→ Required work: Nothing in the records may change. Output them all exactly.

→ Data for processing:

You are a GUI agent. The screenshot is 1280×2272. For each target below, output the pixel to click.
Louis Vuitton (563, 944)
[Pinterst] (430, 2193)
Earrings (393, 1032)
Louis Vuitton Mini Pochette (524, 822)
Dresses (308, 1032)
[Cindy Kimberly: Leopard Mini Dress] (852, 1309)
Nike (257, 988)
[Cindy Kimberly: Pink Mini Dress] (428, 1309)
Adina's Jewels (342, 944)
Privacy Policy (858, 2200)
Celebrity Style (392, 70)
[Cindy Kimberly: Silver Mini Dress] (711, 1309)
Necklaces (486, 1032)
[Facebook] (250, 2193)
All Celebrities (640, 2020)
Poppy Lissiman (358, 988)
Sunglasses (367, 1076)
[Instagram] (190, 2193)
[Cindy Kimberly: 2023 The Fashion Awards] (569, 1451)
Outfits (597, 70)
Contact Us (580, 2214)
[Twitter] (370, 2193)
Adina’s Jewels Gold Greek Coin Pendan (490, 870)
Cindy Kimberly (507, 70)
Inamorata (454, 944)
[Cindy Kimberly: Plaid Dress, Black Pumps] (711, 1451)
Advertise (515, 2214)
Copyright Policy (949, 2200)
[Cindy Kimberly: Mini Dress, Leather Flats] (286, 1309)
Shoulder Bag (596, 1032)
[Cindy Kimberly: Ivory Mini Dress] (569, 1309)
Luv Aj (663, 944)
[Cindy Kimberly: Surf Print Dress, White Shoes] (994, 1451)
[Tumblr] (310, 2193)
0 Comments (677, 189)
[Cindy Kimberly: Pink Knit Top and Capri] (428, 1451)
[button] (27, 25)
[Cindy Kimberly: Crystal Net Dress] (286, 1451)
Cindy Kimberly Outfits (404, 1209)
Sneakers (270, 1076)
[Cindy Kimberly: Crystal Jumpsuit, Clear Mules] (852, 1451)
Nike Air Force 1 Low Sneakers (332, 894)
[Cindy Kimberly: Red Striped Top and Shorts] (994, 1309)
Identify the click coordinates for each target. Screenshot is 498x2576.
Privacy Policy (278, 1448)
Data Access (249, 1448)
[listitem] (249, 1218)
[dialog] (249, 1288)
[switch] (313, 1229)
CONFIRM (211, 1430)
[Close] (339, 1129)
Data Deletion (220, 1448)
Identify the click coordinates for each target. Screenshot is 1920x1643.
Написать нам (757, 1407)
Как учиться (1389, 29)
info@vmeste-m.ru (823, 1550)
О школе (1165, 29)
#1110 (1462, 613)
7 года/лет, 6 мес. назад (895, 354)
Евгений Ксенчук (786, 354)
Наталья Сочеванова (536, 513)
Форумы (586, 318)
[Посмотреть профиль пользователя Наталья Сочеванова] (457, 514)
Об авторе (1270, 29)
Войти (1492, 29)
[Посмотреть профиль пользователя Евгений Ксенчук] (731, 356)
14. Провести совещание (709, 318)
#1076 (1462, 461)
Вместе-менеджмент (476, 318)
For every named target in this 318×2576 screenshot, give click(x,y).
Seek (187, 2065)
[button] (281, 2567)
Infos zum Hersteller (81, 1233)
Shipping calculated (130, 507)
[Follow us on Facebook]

→ Solution for this exercise:
You are a GUI agent. The screenshot is 1280×2272. For each target below, output the pixel to click.
Louis Vuitton (563, 944)
[Pinterst] (430, 2193)
Earrings (393, 1032)
Louis Vuitton Mini Pochette (524, 822)
Dresses (308, 1032)
[Cindy Kimberly: Leopard Mini Dress] (852, 1309)
Nike (257, 988)
[Cindy Kimberly: Pink Mini Dress] (428, 1309)
Adina's Jewels (342, 944)
Privacy Policy (858, 2200)
Celebrity Style (392, 70)
[Cindy Kimberly: Silver Mini Dress] (711, 1309)
Necklaces (486, 1032)
[Facebook] (250, 2193)
All Celebrities (640, 2020)
Poppy Lissiman (358, 988)
Sunglasses (367, 1076)
[Instagram] (190, 2193)
[Cindy Kimberly: 2023 The Fashion Awards] (569, 1451)
Outfits (597, 70)
Contact Us (580, 2214)
[Twitter] (370, 2193)
Adina’s Jewels Gold Greek Coin Pendan (490, 870)
Cindy Kimberly (507, 70)
Inamorata (454, 944)
[Cindy Kimberly: Plaid Dress, Black Pumps] (711, 1451)
Advertise (515, 2214)
Copyright Policy (949, 2200)
[Cindy Kimberly: Mini Dress, Leather Flats] (286, 1309)
Shoulder Bag (596, 1032)
[Cindy Kimberly: Ivory Mini Dress] (569, 1309)
Luv Aj (663, 944)
[Cindy Kimberly: Surf Print Dress, White Shoes] (994, 1451)
[Tumblr] (310, 2193)
0 Comments (677, 189)
[Cindy Kimberly: Pink Knit Top and Capri] (428, 1451)
[button] (27, 25)
[Cindy Kimberly: Crystal Net Dress] (286, 1451)
Cindy Kimberly Outfits (404, 1209)
Sneakers (270, 1076)
[Cindy Kimberly: Crystal Jumpsuit, Clear Mules] (852, 1451)
Nike Air Force 1 Low Sneakers (332, 894)
[Cindy Kimberly: Red Striped Top and Shorts] (994, 1309)
Identify the click coordinates for each target. Screenshot is 498x2576.
Privacy Policy (278, 1448)
Data Access (249, 1448)
[listitem] (249, 1218)
[dialog] (249, 1288)
[switch] (313, 1229)
CONFIRM (211, 1430)
[Close] (339, 1129)
Data Deletion (220, 1448)
Identify the click coordinates for each target. Screenshot is 1920x1643.
Написать нам (757, 1407)
Как учиться (1389, 29)
info@vmeste-m.ru (823, 1550)
О школе (1165, 29)
#1110 (1462, 613)
7 года/лет, 6 мес. назад (895, 354)
Евгений Ксенчук (786, 354)
Наталья Сочеванова (536, 513)
Форумы (586, 318)
[Посмотреть профиль пользователя Наталья Сочеванова] (457, 514)
Об авторе (1270, 29)
Войти (1492, 29)
[Посмотреть профиль пользователя Евгений Ксенчук] (731, 356)
14. Провести совещание (709, 318)
#1076 (1462, 461)
Вместе-менеджмент (476, 318)
For every named target in this 318×2576 screenshot, give click(x,y).
Seek (187, 2065)
[button] (281, 2567)
Infos zum Hersteller (81, 1233)
Shipping calculated (130, 507)
[Follow us on Facebook]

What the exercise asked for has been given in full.